Recency, Frequency, Monetary Model with Python

The last time we analyzed our online shopper date set using the cohort analysis method. We discovered some interesting observations around our cohort data set. While cohort analysis provides us with customer behavior overtime and understand retention rates, we also want to be able to segment our data by their behavior as well.

What is RFM?

Behavioral segmentation by 3 important features:

Recency — number of days since the last purchase
Frequency — number of transactions made over a given period
Monetary — amount spent over a given period of time

We will then have to group these features by:

Percentiles or quantiles
Pareto Rule — 80/20
Business Acumen

We will be implementing the percentile grouping for our approach.

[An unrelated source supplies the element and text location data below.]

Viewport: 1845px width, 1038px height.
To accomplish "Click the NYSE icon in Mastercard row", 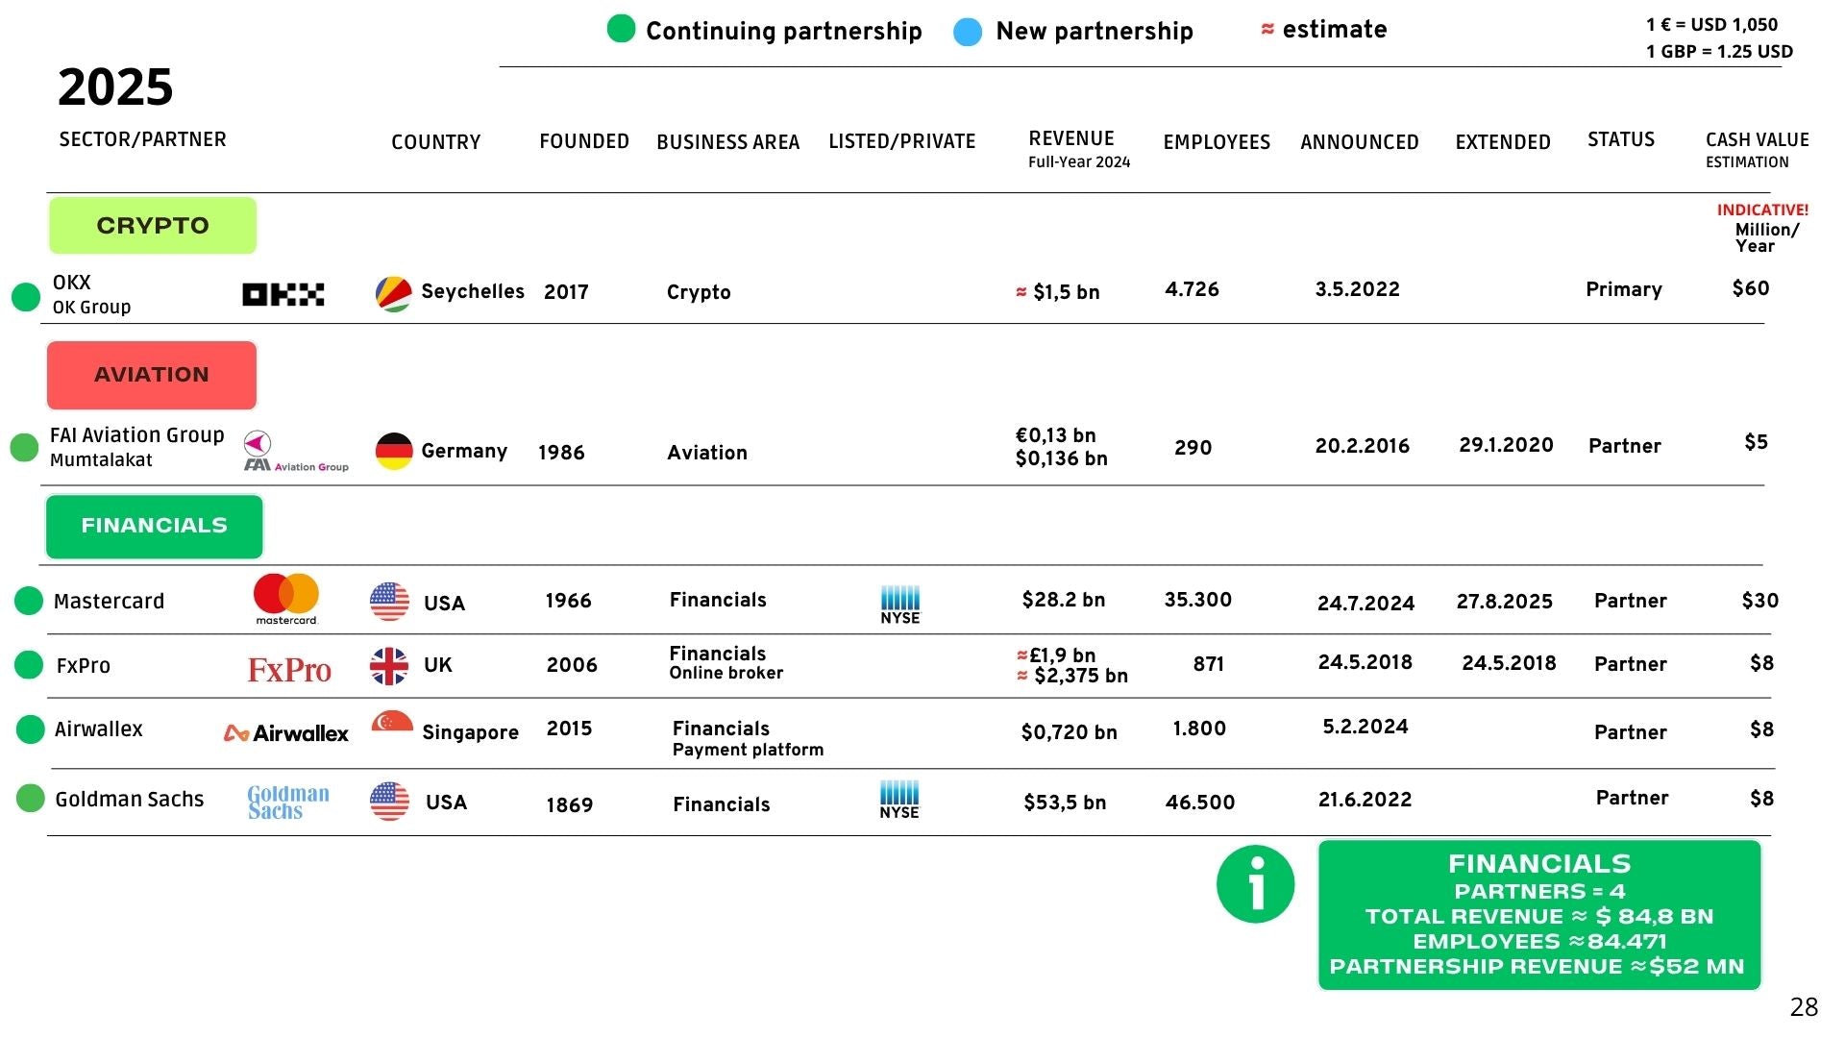I will (899, 605).
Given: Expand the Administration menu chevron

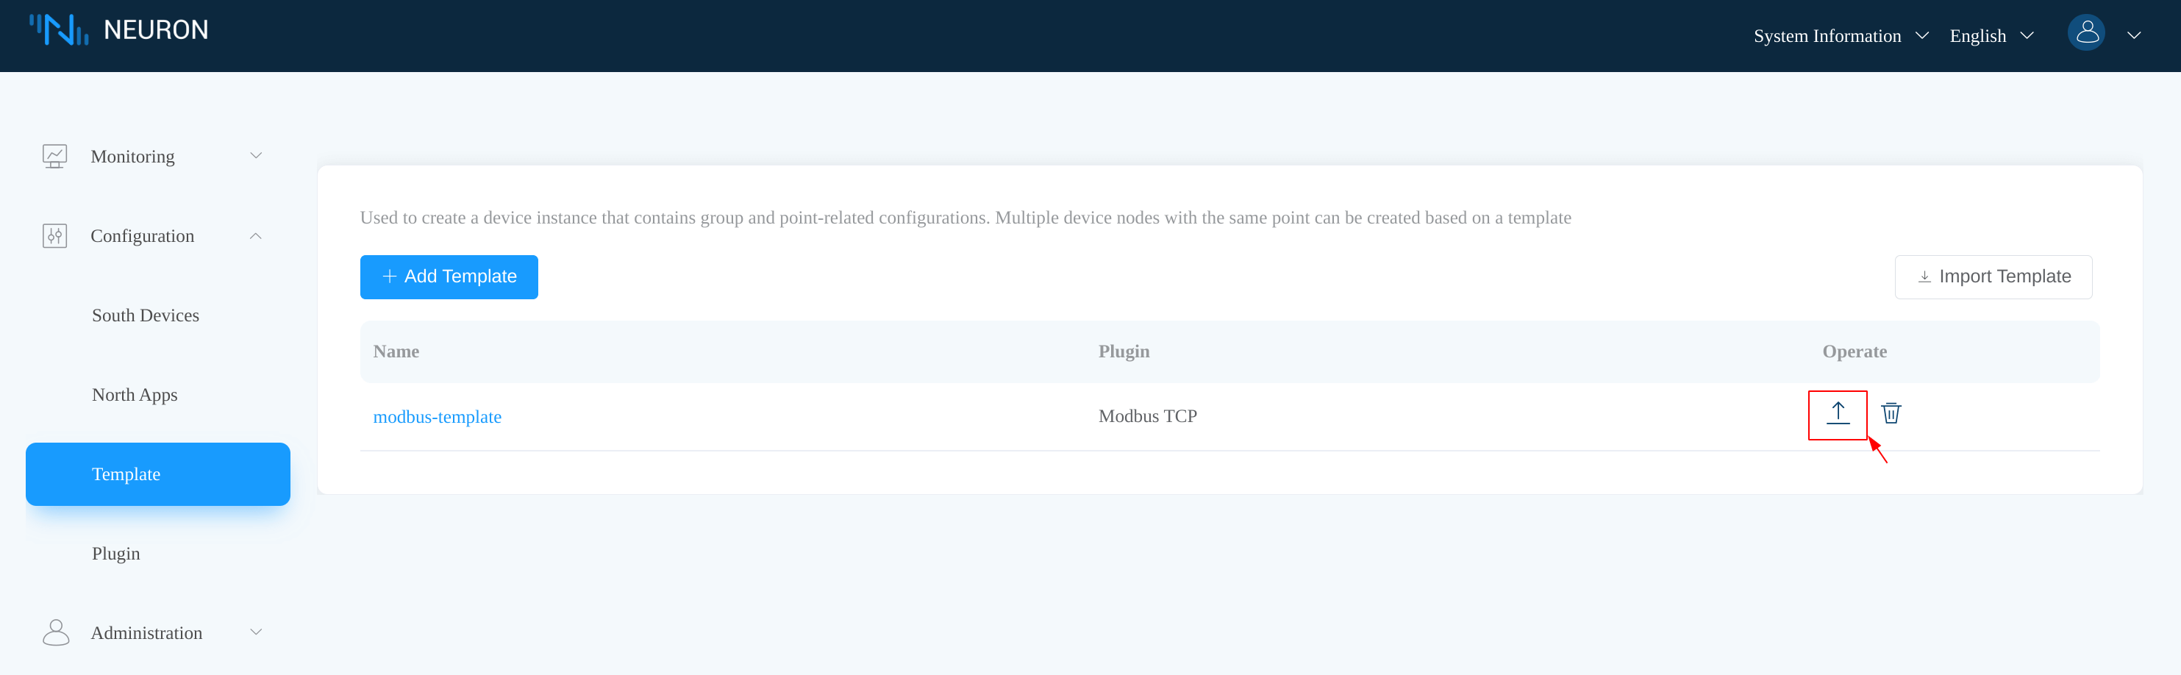Looking at the screenshot, I should point(256,633).
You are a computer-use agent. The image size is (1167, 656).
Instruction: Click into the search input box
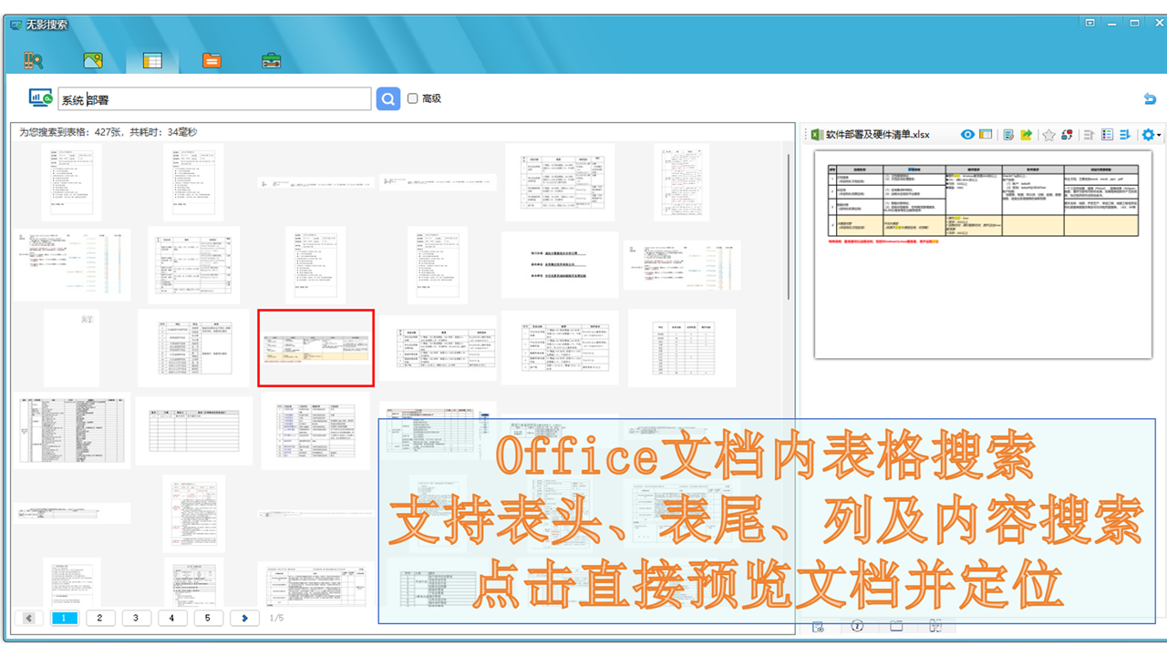pos(214,99)
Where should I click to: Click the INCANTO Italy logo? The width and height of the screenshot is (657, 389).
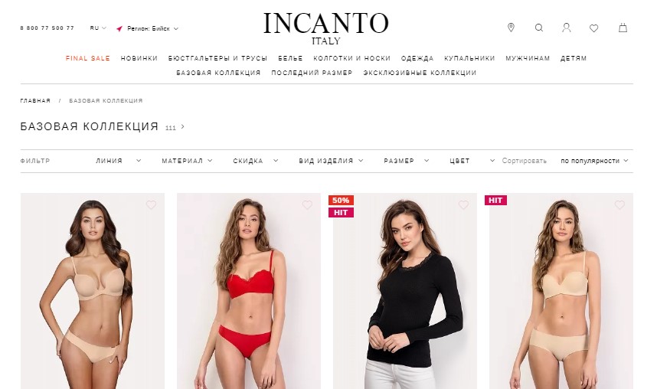click(x=326, y=28)
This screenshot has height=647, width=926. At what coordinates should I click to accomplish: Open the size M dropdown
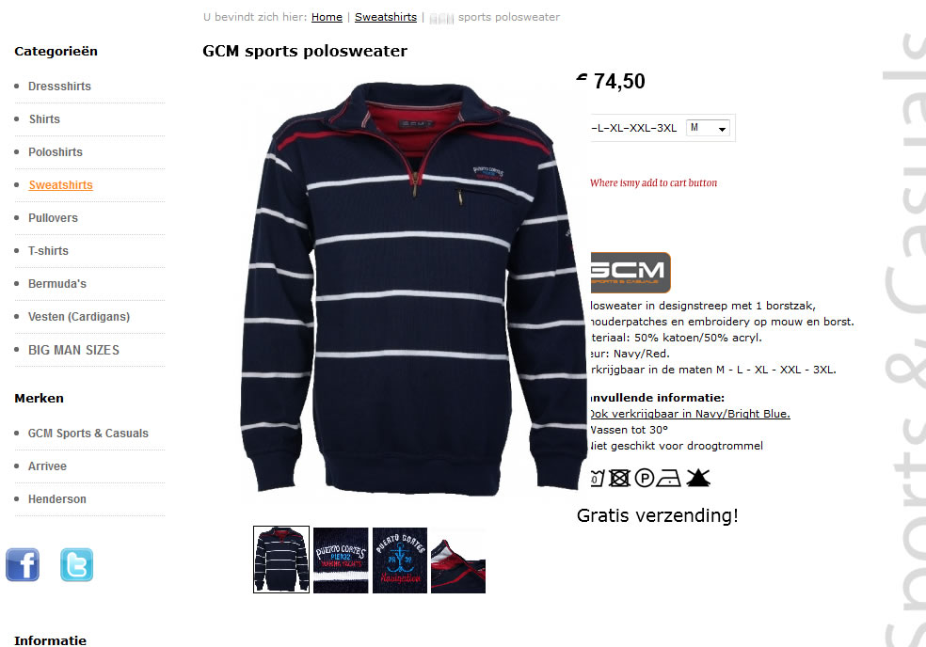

Now let’s get on with some Python.

These are the libraries we will need for our analysis today. We will be using squarify to plot our segmentation into a tree map later on.

# Import libraries
import pandas as pd
from datetime import timedelta
import matplotlib.pyplot as plt
import squarify

We will be analyzing our online shopper data set again, but this time with our RFM model.

# Read dataset
online = pd.read_csv('../data.csv', encoding = "ISO-8859-1")

# Convert InvoiceDate from object to datetime format
online['InvoiceDate'] = pd.to_datetime(online['InvoiceDate'])

Let’s take a closer look at the data we will need to manipulate.

Input:
print('{:,} rows; {:,} columns'
      .format(online.shape[0], online.shape[1]))

print('{:,} transactions don\'t have a customer id'
      .format(online[online.CustomerID.isnull()].shape[0]))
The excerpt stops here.